Почему одни люди, внезапно перестав видеть значительную часть поля зрения, жалуются, то есть осознают это (“Эй, я не вижу ничего слева от меня, что происходит?”), а другие не говорят ни слова об их резком ухудшении зрения, то есть его не осознают? Повреждение у того, кто жалуется, возникло где-то вдоль зрительного нерва, передающего визуальную информацию зрительной коре — той части мозга, которая ее обрабатывает. Если никакой информации в участок зрительной коры не поступает, человек остается со слепым пятном и возмущается. У того же, кто не жалуется, поражение находится не в зрительном нерве, а в самой зрительной ассоциативной зоне коры (той области коры, которая связана с дополнительными стадиями обработки зрительной информации, порождающими зрительный опыт). При этом возникает точно такое же слепое пятно, но пациент обычно не выражает недовольства. Совсем как наши пациенты с расщепленным мозгом, которые тоже не жалуются. Почему? Зрительная кора — это часть мозга, которая отображает видимый мир, собирает его проекции. Каждому сегменту поля зрения соответствует свой участок зрительной коры. Так, например, существует зона, которая обычно задается вопросом: “Что происходит слева от центра поля зрения?” Если поврежден зрительный нерв, эта часть мозга функционирует. Не получая от нерва никакой информации, она поднимает громкий крик: “Что-то не в порядке, я не получаю никаких данных!” А когда поражена сама эта область зрительной ассоциативной зоны коры, у мозга пациента больше нет части, ответственной за обработку того, что происходит в соответствующем сегменте поля зрения, — она перестала существовать для сознания пациента, а потому нет никакого крика. У пациента с поражением центральной нервной системы нет жалоб, потому что та часть мозга, которая могла бы пожаловаться, выведена из строя, и никакая другая область ее не сменяет. Логический вывод из этих наблюдений состоит в том, что феноменальное сознание — то чувство, которое у вас есть об осознавании некоторого ощущения, — порождается локальными процессами, однозначно связанными со специфической активностью.

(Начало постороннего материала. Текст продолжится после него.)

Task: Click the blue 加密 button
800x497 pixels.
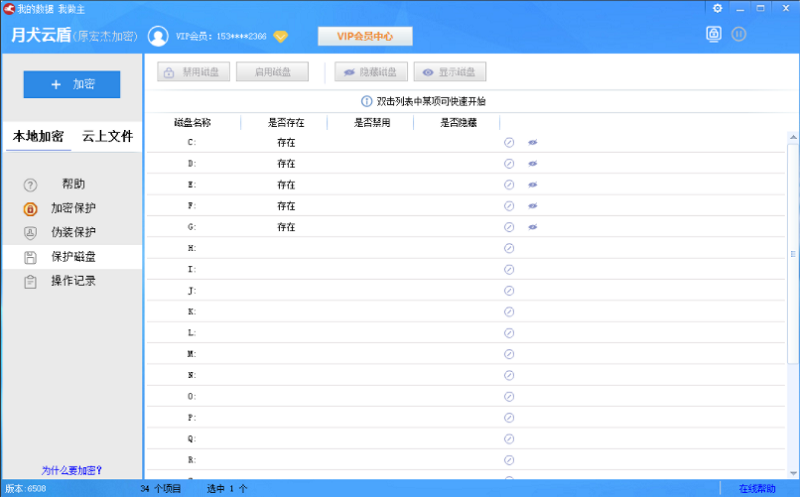Action: click(72, 85)
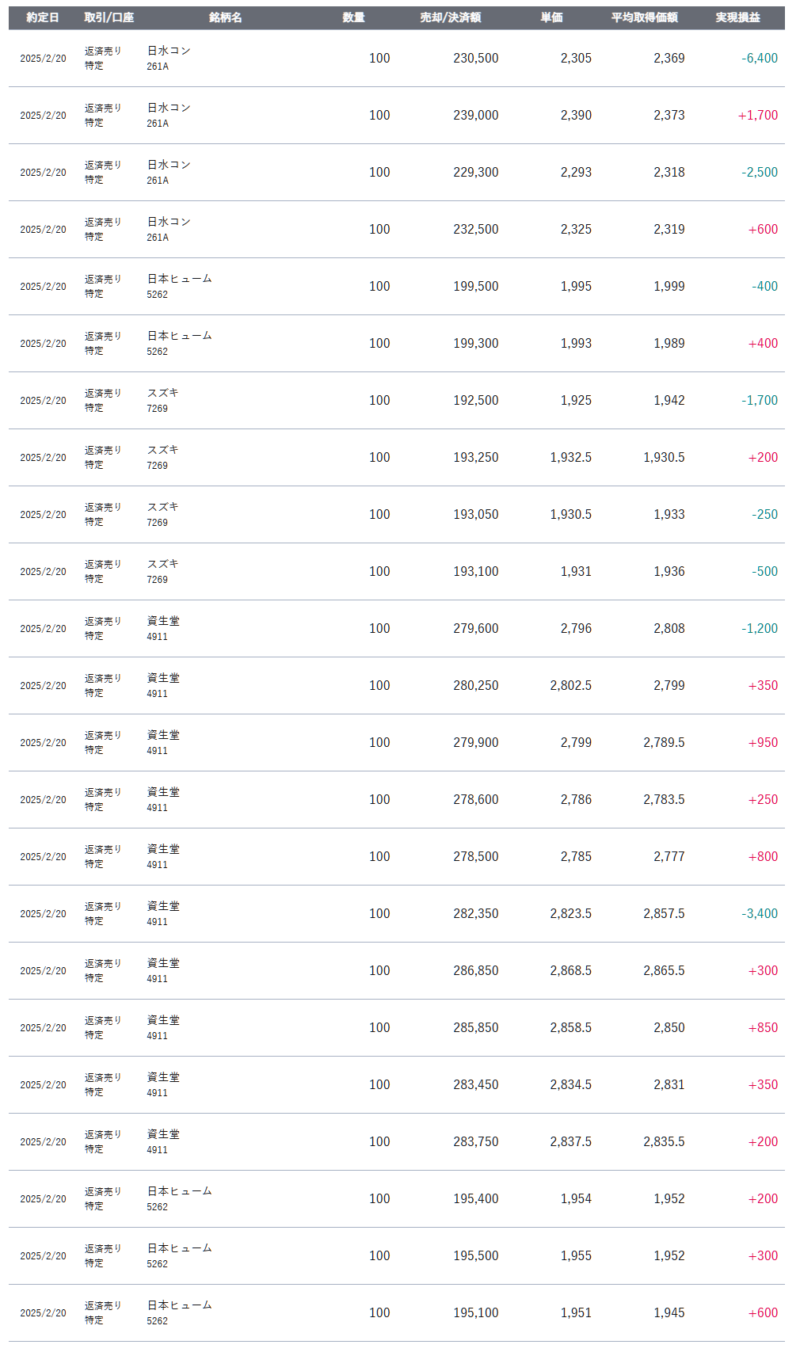Viewport: 800px width, 1356px height.
Task: Click the +950 realized profit value
Action: point(762,742)
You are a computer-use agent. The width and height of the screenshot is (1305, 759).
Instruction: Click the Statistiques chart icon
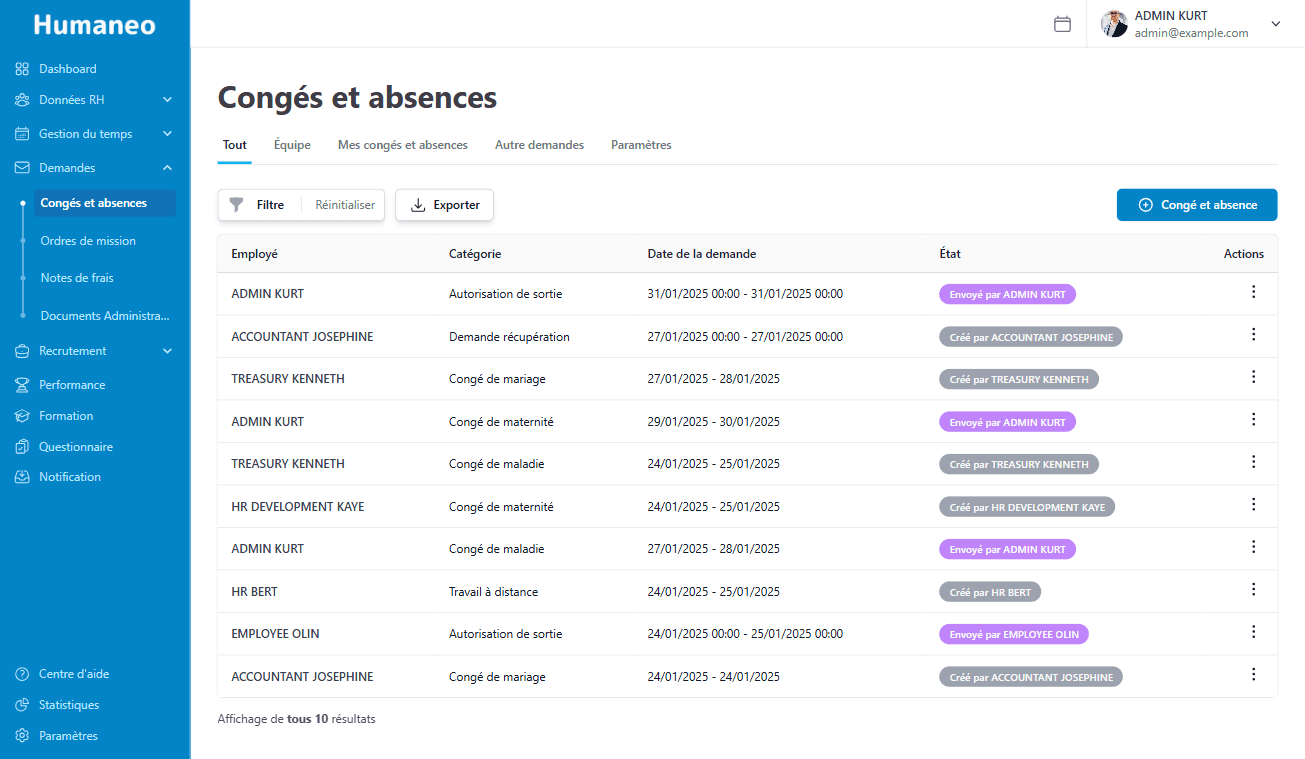[22, 705]
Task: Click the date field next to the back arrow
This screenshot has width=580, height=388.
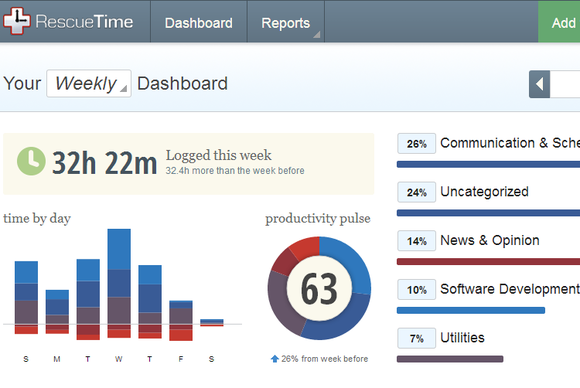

Я думаю, что мозг обладает разнообразнейшими локальными системами сознания, комбинация которых и обеспечивает привычное нам сознание. Хотя ощущение сознания кажется вам чем-то единым, ему придают форму эти крайне обособленные системы. Какое бы понятие вам ни случилось сознавать в данный момент, оно то самое, которое всплывает на поверхность, становится доминирующим. В вашем мозге идет жесткая конкуренция между разными системами, которые соревнуются за право выйти на поверхность, чтобы завоевать приз — стать осознаваемой.